> **TEXT PROVIDED**
## START

Migrating to the Cloud

10 min readJan 22, 2022

Migrating to the Cloud — Photo by Chris Briggs on Unsplash

A lot of organizations today are either evaluating or en route to migrating their workloads on the Cloud specifically AWS. In this article, I will outline some of the planning & actual migration tools available from AWS to successfully plan a migration. Every enterprise is different and their migration journey is going to be unique. Hence I will juxtapose all the tools available with an actual case study from 2017 (This is an import of an article I originally wrote in 2017 here) where we chose some of the tools to complete our own migration to AWS

Like most migration journeys, ours began with our executive leadership making a decision to migrate our entire infrastructure to AWS (which was by the way a breath of fresh air since we were tired of debugging obvious infrastructure issues). At the time, our workloads ran on 2 data centers with the Production workloads running out of a local hosting service provider and non production running out of our on premises corporate data center. In this article, I will outline how we went about the migration from Planning to execution and all the services & tools we made use of to achieve this

Planning the Migration

AWS has a very detailed blog on the various strategies to migrate to the Cloud that is outlined here. Something that we did not have our disposal at the time of writing but that exists today is the Cloud Adoption Readiness Tool (CART) which systematically enables you to assess & build a detailed plan

In our case, we did not have any workloads that we could offhand retire or Simply Retain. Our contracts with the local data centers had to be renewed and so Not moving workloads was not an option. We also did not have any Repurchasing situation. Thus from the 6Rs, our migration strategy broke down into the following 3 parts

Refactoring: We were committed to redefining our products and platforms and that enabled us to look at what we would simply refactor. This constituted about 70% of our functionality where we decided to adopt a micro services architecture building net new services. Thus with a business decision to also launch a new experience in parallel to this migration effort, we followed a “strangulation” pattern involving a gradual refactoring of features from the monolithic legacy apps into newer micro services all behind new analytics experience. To understand how we broke the monolith down into smaller micro services over a 3 year journey you can read my blog here
RePlatforming: This included components that were too costly to change architecturally. The 2 that stand out were our NAS & Oracle infrastructure. NAS formed the backbone of our SFTP service which our clients to send daily files which in turn were processed by a COTS product. Changing this architecture involved breaking integrations with our customers ( AWS Managed SFTP was not available at the time). Similarly our Oracle infrastructure with its transactional database, warehouses & critical ETL processes was hard to decouple from.

## END

> **STORED RECORDS**
## START

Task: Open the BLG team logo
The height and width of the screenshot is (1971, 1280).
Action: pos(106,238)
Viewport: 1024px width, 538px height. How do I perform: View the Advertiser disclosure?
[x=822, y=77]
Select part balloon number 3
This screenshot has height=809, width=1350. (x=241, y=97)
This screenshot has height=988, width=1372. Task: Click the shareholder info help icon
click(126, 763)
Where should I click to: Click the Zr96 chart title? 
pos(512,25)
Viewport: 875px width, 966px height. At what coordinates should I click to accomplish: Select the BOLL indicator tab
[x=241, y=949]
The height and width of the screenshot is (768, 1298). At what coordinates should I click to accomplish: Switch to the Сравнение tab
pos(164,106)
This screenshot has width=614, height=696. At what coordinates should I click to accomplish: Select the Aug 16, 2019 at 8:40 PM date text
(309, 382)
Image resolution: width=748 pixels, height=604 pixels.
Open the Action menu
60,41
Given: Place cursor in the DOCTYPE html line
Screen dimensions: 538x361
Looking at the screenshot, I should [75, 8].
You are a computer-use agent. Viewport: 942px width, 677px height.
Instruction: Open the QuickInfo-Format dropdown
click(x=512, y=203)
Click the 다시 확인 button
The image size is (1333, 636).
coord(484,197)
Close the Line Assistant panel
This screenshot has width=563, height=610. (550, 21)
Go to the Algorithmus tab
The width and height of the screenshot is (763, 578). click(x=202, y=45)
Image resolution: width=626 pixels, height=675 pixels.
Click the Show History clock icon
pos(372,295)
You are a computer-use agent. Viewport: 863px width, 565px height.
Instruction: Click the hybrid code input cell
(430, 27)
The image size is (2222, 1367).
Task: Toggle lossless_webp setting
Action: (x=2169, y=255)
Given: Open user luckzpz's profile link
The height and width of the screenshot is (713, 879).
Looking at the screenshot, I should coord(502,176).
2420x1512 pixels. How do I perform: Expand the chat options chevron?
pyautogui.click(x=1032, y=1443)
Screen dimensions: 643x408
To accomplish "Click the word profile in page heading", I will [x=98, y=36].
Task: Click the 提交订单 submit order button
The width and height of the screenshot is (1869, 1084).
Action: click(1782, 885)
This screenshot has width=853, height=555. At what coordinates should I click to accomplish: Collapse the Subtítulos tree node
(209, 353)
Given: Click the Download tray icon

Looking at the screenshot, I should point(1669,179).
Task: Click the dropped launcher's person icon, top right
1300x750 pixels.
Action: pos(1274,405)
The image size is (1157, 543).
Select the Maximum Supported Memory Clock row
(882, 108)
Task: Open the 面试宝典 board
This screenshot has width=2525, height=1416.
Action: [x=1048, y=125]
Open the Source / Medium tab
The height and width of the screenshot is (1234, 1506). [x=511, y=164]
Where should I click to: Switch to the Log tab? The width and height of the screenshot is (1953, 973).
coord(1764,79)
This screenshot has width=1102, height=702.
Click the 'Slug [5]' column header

## END

> **WORK TO DO**
1. In the cloud migration article, which two components does the author say were replatformed because they were too costly to change architecturally?
2. Extend the cloud migration article past its last sentence, staying with the migration it describes rather than the data.

> **RESPONSES FOR EACH TASK**
1. The NAS and the Oracle infrastructure.

2.
Re Hosting: Finally this left us with our legacy web applications where our decision was simple — we did not want to make significant investments but absolutely had to keep the lights on. This primarily included applications running on Jboss, Oracle, Active MQ, etc. Here our path was to do a lift & shift a.k.a Server Migration

It’s also pertinent to mention that we had formalized using names of seasons (Spring, Summer, Fall, Winter) to make major customer facing release announcements E.g. Fall 2016. While the actual deployments happened daily, these marketing releases served as good milestones for us for AWS migration. With these high level principles & milestones, we came up with 3 broad phases for our migration

Phase 1: The first milestone was in the Fall which had a combination of some new capabilities but a lot of existing features all on our new micro services foundation. From a network topology, this involved running a hybrid architecture where all the backend & front end components of this new portal would run on AWS. It was hybrid because while our backend ran on AWS it was going to be unlikely that we would be able to move the Oracle infrastructure & legacy applications in the same time frame requiring a split of workloads running in AWS vs On premise
Phase 2: The second milestone was in the Winter. This was meant to be lightweight in terms of actual deployments but heavy in terms of detailed assessments for moving everything to including legacy applications
Phase 3: This was the final phase with a target of following Spring by when we needed to completely be on AWS

What I want to highlight here is the need for such a broad plan since it guides how you would approach the migration for a group of your components. The high level plan also provides you with opportunity to do detailed assessments for some of your trickier workloads

Finally cost & speed were critical factors for us. So we made a choice to start with AWS in the US East Region and follow up with a multi region plan after we had completed the initial migration. The reliability, scalability and performance that we were likely to gain from just the migration far outweighed the delays in going for a multi region approach from the onset.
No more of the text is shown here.